I'm still here, winter is here. It's been nice to have some breathing room after such a busy and in some ways difficult year. The snow arrived and then melted. We usually get a good amount after the holidays, but last year we had no snow that stuck at all, so we're all waiting to see what this year brings. On so many levels.
Things have changed again and I'm still trying to figure it all out because it will probably change all over again soon enough. I was working full-time at a school until the Christmas break, so between that, my course and regular life, I was busy. I really enjoyed the role, half-teaching assistant, half- one-to-one assistant, so I'm starting to lean more that direction work-wise. I am actually beginning to enjoy my studies a bit, now that I kind of understand how to find the research material I need without access to real books and articles. I'll get through this course, but it is an absolute haul with everything else.
I'm not going to try and rehash 2020. It's over, it wasn't good, it wasn't too bad for me, but I'm tired. I'm struggling to keep an even keel emotionally with all the stress the holidays usually bring, my Gran's recent death of Covid and just being so isolated here. The thought of starting anything new seems overwhelming.
I'm trying to not put too much pressure or expectation onto 2021. Crossing over its threshold doesn't make everything new, bright or easier. I have small goals I'm aiming for, but I just want to keep moving forward and see what happens.
I don't know what work holds for me in the New Year. I'm hoping to be invited back to the same role as I've been in, but it's not permanent and it very much depends on the school's needs and finances. I've accepted an editing job for the new year for when my current course finishes and can pick up some substitute work if the other job falls through, so I'll still be busy. More on the editing job later.

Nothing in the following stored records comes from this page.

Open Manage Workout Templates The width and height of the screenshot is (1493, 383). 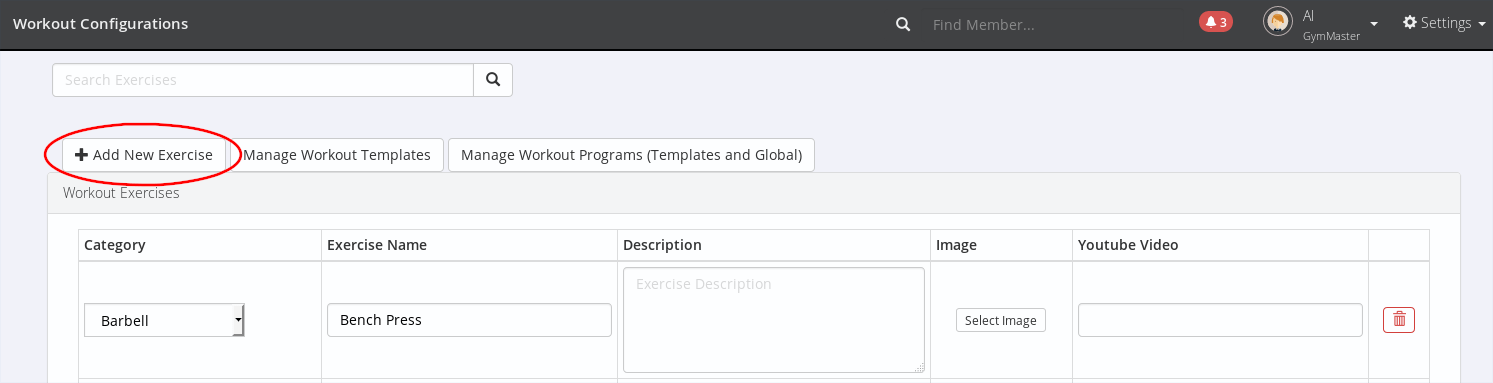tap(336, 155)
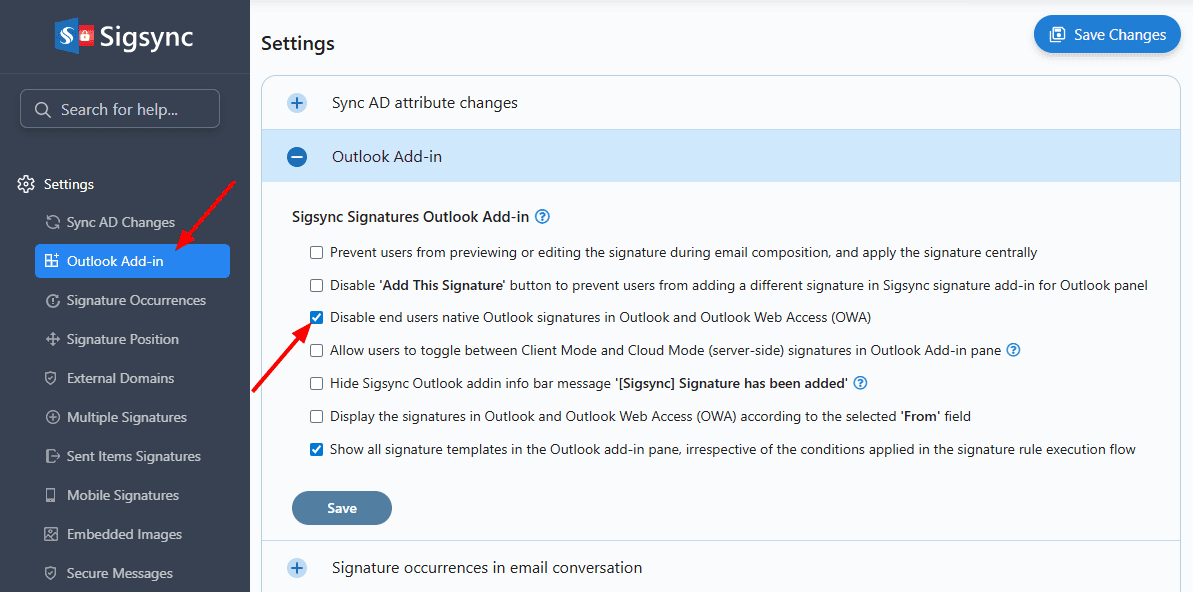
Task: Open Mobile Signatures settings in sidebar
Action: click(122, 495)
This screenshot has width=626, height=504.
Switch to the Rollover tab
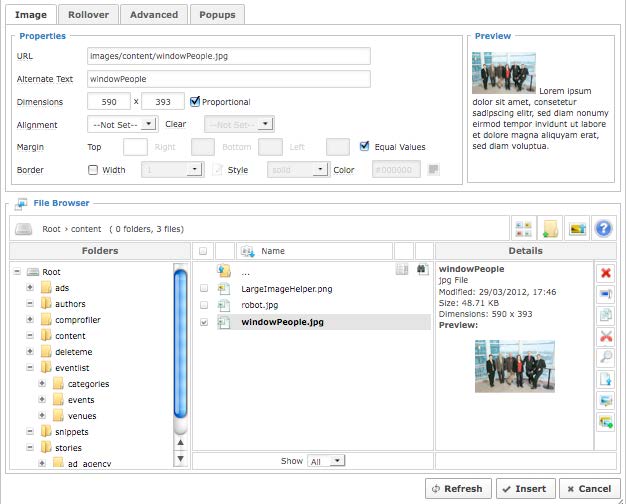click(x=88, y=15)
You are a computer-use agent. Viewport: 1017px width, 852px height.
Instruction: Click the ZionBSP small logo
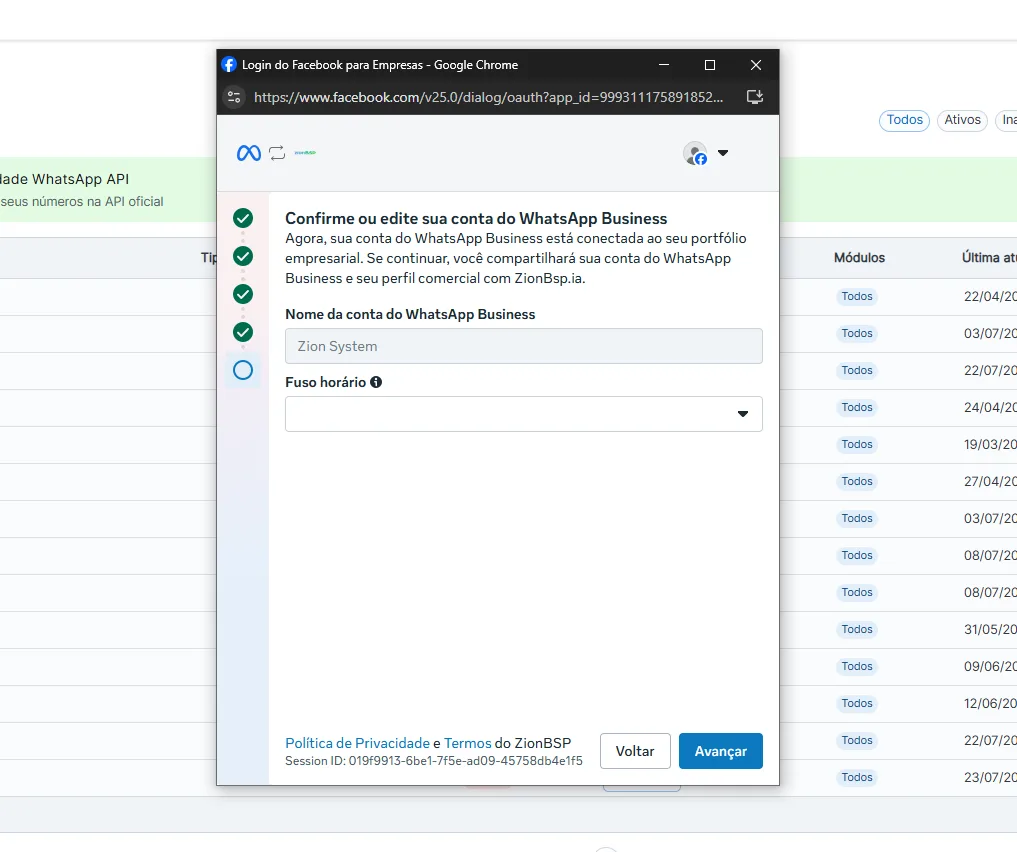coord(305,153)
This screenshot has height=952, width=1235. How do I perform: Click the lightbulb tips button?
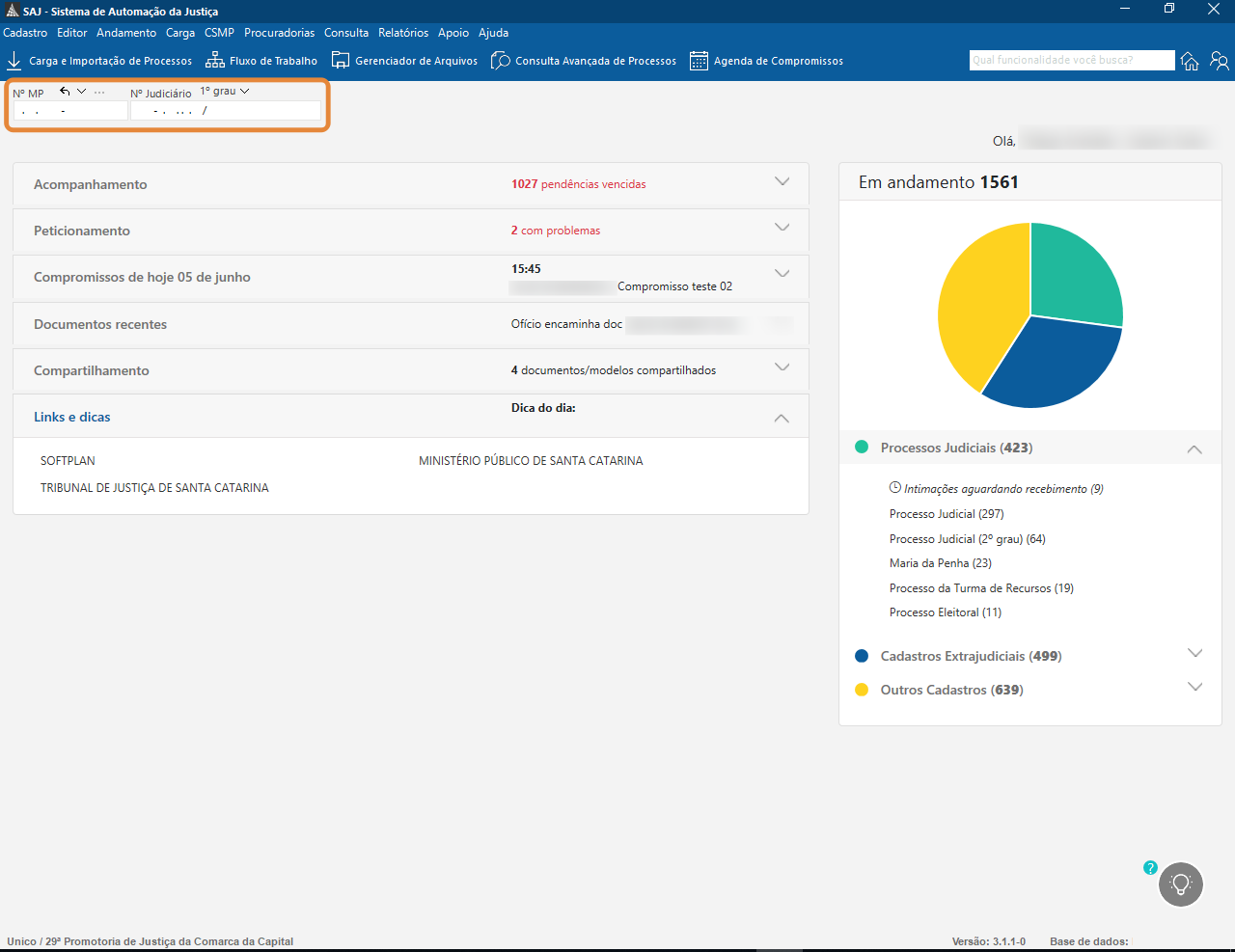[x=1181, y=884]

I'm looking at another course, but maybe later in the year.
I haven't been able to spend much time on my writing in 2020. A bit of writing in at the weekend, trying to finish a poem or two and submitting to various mags.
Over the holiday, I hoped to read a bit and maybe do some reviews of recent books, but the days slide away so quickly. I'm trying to write, of course. I'm in the process of pulling down my other blog. I just don't have the time to keep it up. I'm copying it all onto my computer. It's like having a yearbook for our early years. There's too much to print, but I love to go back over them.
I've been gathering up the details for my end of year review of publications, submissions, rejections and so on.
45 blog posts, 1 guest blog post
The only thing that's improved is the number of acceptances and number of poems published, but that's important. I have more work accepted with fewer submissions. If I've done the math right, it's a 22% acceptance rate compared to a 13% for 2019. That feels huge.
I would have liked to see my Scottish collection published, but that's been pushed to later in 2021. It's still happening and hopefully I'll be able to get out there and promote it, rather than do it all online. So silver linings.
Overall, I'm happy with what I've accomplished in 2020, in my writing, in my jumbled life and I'm looking forward to 2021. I'm moving forward. I'm still here.